Records for the task Block Start
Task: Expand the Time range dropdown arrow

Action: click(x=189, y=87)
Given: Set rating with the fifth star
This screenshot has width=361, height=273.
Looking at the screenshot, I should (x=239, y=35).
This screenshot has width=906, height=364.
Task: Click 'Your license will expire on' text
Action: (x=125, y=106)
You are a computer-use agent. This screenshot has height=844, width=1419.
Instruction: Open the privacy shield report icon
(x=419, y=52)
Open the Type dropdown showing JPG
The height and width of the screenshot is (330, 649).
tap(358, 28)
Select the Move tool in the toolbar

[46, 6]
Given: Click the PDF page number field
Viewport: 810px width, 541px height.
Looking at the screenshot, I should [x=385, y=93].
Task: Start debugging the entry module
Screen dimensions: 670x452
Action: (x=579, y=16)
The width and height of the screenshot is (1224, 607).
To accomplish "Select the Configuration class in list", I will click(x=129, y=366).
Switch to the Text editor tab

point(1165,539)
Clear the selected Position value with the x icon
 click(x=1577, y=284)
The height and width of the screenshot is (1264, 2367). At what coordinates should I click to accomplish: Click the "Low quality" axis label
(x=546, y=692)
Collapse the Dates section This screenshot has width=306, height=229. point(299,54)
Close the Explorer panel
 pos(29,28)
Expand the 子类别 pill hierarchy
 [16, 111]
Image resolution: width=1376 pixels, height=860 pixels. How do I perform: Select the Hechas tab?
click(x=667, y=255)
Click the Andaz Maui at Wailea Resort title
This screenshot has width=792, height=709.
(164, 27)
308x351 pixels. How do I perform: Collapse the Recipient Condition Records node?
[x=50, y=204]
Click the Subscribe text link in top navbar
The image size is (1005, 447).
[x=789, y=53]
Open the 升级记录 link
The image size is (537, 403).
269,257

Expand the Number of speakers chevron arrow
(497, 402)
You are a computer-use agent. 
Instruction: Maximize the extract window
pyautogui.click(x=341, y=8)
Records for the task Block End
◆ Action item
Print out every record, character for character.

◆ Solution to this exercise
Task: Expand the Time range dropdown arrow

Action: click(x=189, y=87)
Given: Set rating with the fifth star
This screenshot has width=361, height=273.
Looking at the screenshot, I should (x=239, y=35).
This screenshot has width=906, height=364.
Task: Click 'Your license will expire on' text
Action: (x=125, y=106)
You are a computer-use agent. This screenshot has height=844, width=1419.
Instruction: Open the privacy shield report icon
(x=419, y=52)
Open the Type dropdown showing JPG
The height and width of the screenshot is (330, 649).
tap(358, 28)
Select the Move tool in the toolbar

[46, 6]
Given: Click the PDF page number field
Viewport: 810px width, 541px height.
Looking at the screenshot, I should [x=385, y=93].
Task: Start debugging the entry module
Screen dimensions: 670x452
Action: (x=579, y=16)
The width and height of the screenshot is (1224, 607).
To accomplish "Select the Configuration class in list", I will click(x=129, y=366).
Switch to the Text editor tab

point(1165,539)
Clear the selected Position value with the x icon
 click(x=1577, y=284)
The height and width of the screenshot is (1264, 2367). At what coordinates should I click to accomplish: Click the "Low quality" axis label
(x=546, y=692)
Collapse the Dates section This screenshot has width=306, height=229. point(299,54)
Close the Explorer panel
 pos(29,28)
Expand the 子类别 pill hierarchy
 [16, 111]
Image resolution: width=1376 pixels, height=860 pixels. How do I perform: Select the Hechas tab?
click(x=667, y=255)
Click the Andaz Maui at Wailea Resort title
This screenshot has width=792, height=709.
(164, 27)
308x351 pixels. How do I perform: Collapse the Recipient Condition Records node?
[x=50, y=204]
Click the Subscribe text link in top navbar
The image size is (1005, 447).
[x=789, y=53]
Open the 升级记录 link
The image size is (537, 403).
269,257

Expand the Number of speakers chevron arrow
(497, 402)
You are a computer-use agent. 
Instruction: Maximize the extract window
pyautogui.click(x=341, y=8)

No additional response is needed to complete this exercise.